Wireless communication systems confront more and more challenges. One such challenge exists in hot-spots where highly concentrated groups of mobile users create large demands of system capacity. Other challenges exist where co-located heterogeneous networks in certain areas create interference and difficulties in inter-network handover. In order to address these and other problems, various techniques have been developed, such as relay techniques and coordinated multi-point (CoMP) transmission. Both the relay and the CoMP techniques are used to increase the number of parallel channels between the source of a signal and the destination. While these techniques increase system performance, they also require careful network planning and require high computation resources. In some instances, the techniques operate by exploiting additional resources from propagation channels.

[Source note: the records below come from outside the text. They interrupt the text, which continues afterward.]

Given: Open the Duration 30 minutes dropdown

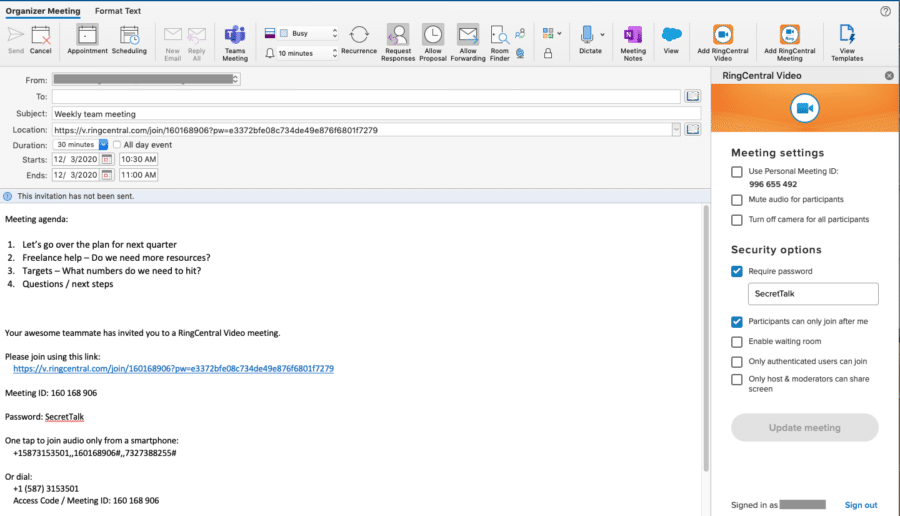Looking at the screenshot, I should click(103, 145).
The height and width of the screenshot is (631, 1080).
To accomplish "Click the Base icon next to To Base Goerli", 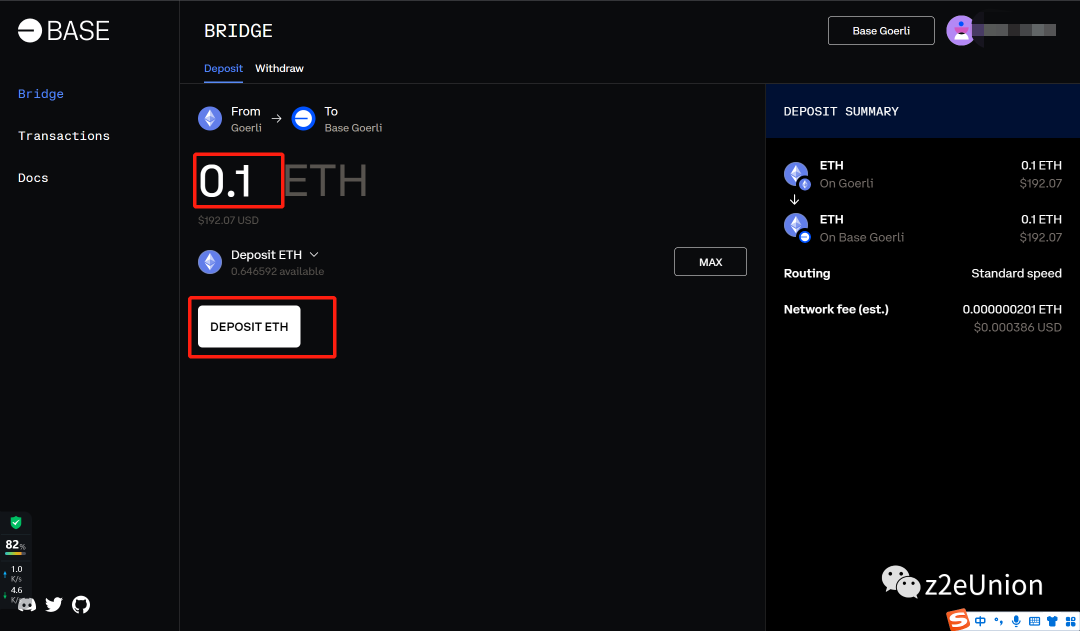I will (x=303, y=118).
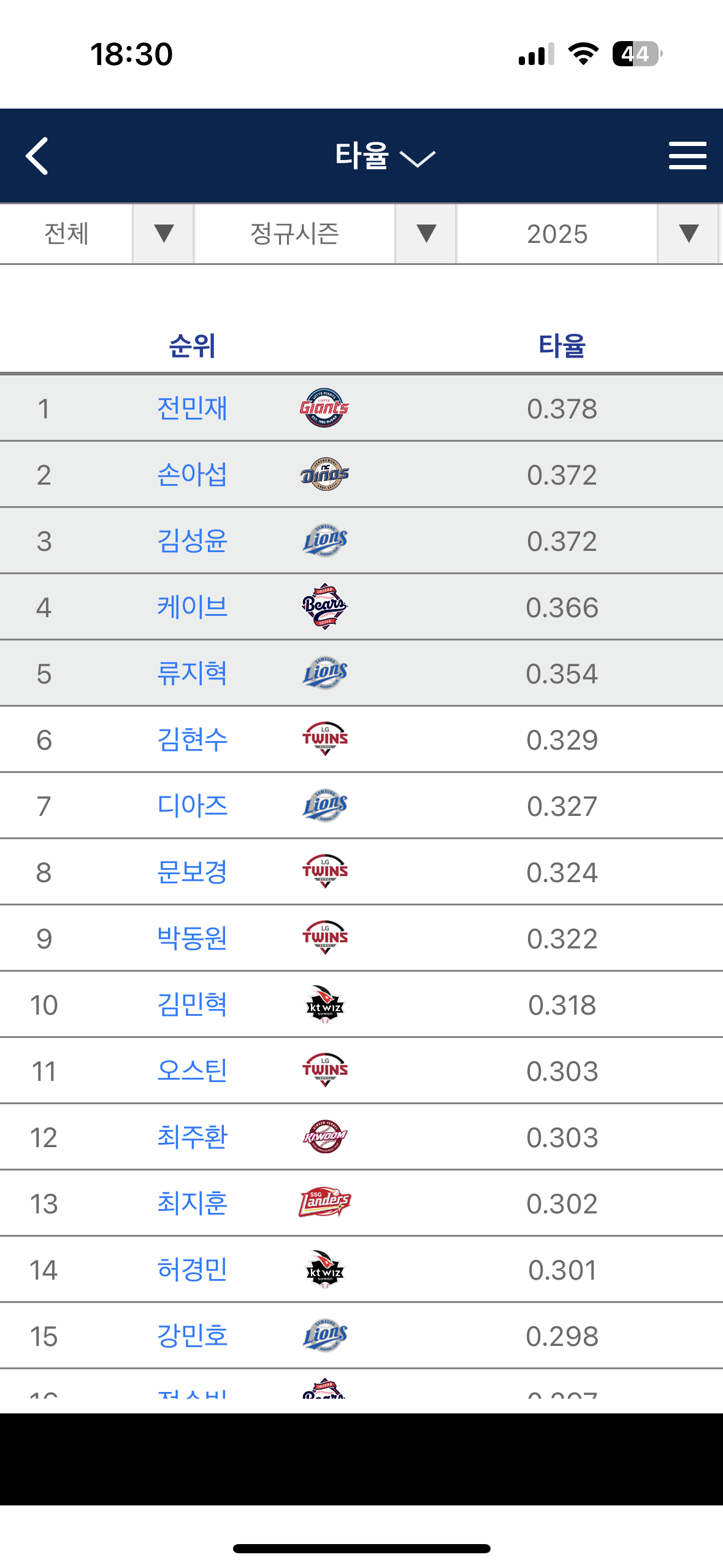This screenshot has width=723, height=1568.
Task: Tap the Kiwoom Heroes logo
Action: click(324, 1137)
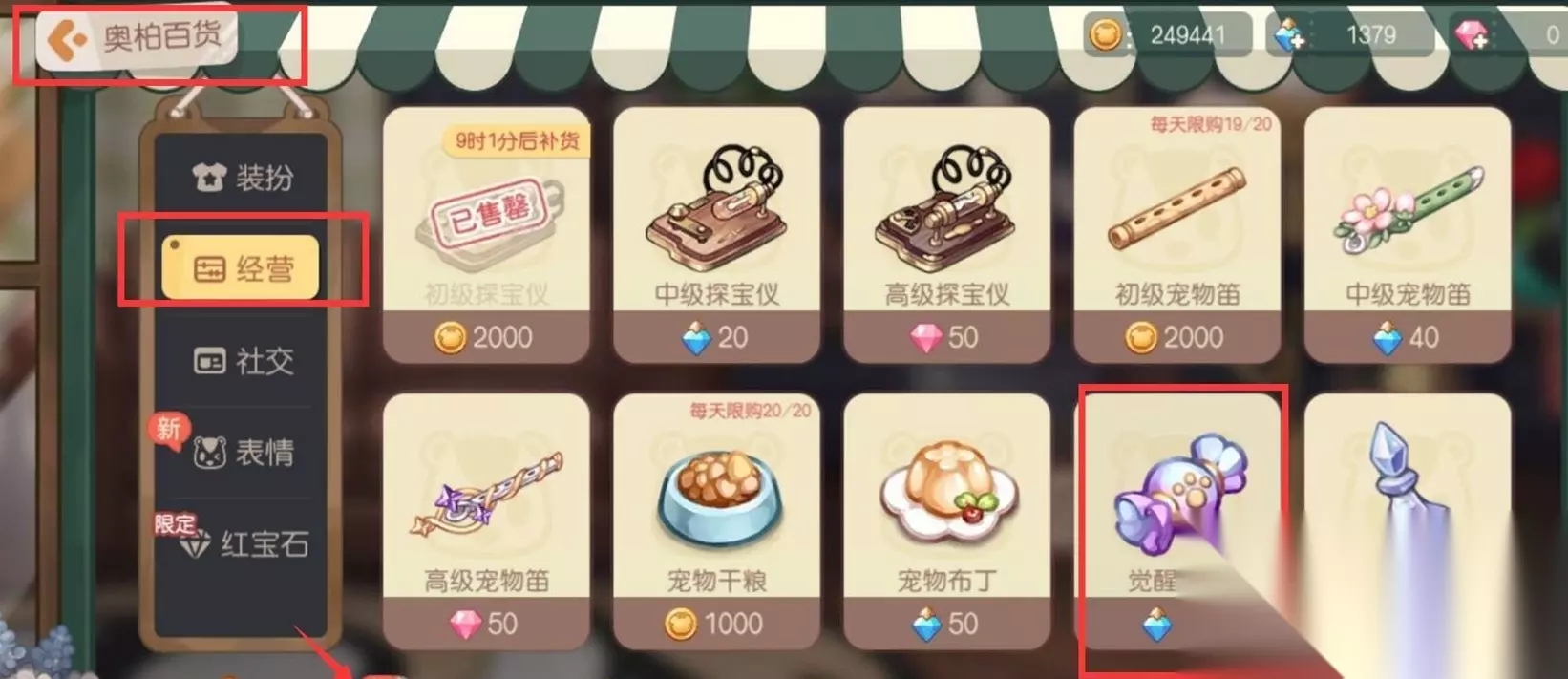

Other techniques, such as equalization techniques achieve the same purposes without changing current system configurations. Equalization techniques are used in the receivers of the system in order to recover the original transmitted signal by removing any distortions that arise in the transmittal. When the impact of a channel is perfectly equalized, the signals arriving at the receiver from the different paths are then “aligned” in phases and can be added constructively. Typical examples of equalization techniques include the following: (1) RAKE receiving technique, which equalizes the channel in the delay domain; (2) the frequency equalization technique which has been widely adopted in the receivers based on OFDM transmission; and (3) the time-frequency equalization technique used in the receivers of 4G systems, such as the TD-Long-Term-Evolution (LTE) wireless communication systems.
One problem with these techniques, however is that they require that channel equalization be performed at the receiver, meaning that the receiver have additional resources in order to perform the equalization.